Data to use:
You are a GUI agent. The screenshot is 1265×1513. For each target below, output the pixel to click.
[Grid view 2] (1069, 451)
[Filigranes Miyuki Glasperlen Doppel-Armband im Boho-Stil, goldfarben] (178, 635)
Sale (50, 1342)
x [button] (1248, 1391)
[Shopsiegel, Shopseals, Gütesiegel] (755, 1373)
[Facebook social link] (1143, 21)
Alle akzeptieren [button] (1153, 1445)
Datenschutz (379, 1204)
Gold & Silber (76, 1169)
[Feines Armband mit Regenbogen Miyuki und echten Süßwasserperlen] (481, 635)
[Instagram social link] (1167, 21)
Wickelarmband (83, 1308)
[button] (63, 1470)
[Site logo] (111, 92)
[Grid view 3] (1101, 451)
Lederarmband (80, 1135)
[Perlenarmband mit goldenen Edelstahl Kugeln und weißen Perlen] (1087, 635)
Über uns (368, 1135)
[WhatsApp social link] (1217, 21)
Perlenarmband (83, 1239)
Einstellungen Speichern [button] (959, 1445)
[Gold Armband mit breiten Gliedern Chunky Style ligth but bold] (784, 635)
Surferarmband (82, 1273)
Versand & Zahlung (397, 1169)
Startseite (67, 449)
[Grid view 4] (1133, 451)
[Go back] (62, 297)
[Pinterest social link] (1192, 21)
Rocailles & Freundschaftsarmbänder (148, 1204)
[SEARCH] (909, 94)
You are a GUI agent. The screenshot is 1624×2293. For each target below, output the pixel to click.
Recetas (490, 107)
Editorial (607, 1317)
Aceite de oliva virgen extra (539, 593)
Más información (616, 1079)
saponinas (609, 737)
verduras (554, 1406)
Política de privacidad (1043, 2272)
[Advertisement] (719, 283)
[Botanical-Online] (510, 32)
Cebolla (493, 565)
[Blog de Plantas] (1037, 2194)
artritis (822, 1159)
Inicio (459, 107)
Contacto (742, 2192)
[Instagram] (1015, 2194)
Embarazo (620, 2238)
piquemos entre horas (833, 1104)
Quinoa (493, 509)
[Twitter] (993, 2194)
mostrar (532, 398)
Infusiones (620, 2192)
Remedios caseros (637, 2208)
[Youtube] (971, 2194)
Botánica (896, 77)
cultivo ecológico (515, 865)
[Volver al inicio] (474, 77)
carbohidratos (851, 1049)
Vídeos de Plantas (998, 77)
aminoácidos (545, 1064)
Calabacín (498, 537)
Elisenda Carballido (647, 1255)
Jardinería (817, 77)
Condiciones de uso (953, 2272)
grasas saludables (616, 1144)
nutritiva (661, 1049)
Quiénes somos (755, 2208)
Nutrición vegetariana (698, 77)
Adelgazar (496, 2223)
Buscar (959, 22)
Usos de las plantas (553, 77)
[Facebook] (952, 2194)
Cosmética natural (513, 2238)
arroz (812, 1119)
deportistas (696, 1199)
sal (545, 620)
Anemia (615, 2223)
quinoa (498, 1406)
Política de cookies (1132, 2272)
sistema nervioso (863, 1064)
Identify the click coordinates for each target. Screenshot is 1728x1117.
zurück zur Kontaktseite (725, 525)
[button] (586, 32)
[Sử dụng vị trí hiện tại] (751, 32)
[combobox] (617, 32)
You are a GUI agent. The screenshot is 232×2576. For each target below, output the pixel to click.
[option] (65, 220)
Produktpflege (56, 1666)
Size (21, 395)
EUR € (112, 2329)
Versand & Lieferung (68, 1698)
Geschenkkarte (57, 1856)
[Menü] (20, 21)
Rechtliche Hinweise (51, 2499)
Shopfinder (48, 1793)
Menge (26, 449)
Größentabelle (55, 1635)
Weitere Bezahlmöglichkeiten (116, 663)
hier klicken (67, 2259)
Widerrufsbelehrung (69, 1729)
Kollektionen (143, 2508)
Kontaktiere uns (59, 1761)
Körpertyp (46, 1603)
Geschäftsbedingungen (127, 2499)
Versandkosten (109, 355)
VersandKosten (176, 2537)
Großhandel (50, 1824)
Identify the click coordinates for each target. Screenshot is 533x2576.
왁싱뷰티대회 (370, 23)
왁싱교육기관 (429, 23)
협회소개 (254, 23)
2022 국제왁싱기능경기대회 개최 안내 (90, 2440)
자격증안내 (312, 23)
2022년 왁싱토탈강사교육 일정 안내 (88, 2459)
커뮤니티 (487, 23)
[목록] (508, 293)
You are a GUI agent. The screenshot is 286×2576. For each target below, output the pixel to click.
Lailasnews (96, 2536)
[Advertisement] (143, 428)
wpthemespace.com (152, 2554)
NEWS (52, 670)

Description of the task: Only the lines above from the one with "Größentabelle (55, 1635)" up to and including the one with "[목록] (508, 293)" should be repeated, exactly as written.

Response to the exercise:
Größentabelle (55, 1635)
Weitere Bezahlmöglichkeiten (116, 663)
hier klicken (67, 2259)
Widerrufsbelehrung (69, 1729)
Kollektionen (143, 2508)
Kontaktiere uns (59, 1761)
Körpertyp (46, 1603)
Geschäftsbedingungen (127, 2499)
Versandkosten (109, 355)
VersandKosten (176, 2537)
Großhandel (50, 1824)
Identify the click coordinates for each target. Screenshot is 533x2576.
왁싱뷰티대회 (370, 23)
왁싱교육기관 (429, 23)
협회소개 (254, 23)
2022 국제왁싱기능경기대회 개최 안내 (90, 2440)
자격증안내 (312, 23)
2022년 왁싱토탈강사교육 일정 안내 (88, 2459)
커뮤니티 (487, 23)
[목록] (508, 293)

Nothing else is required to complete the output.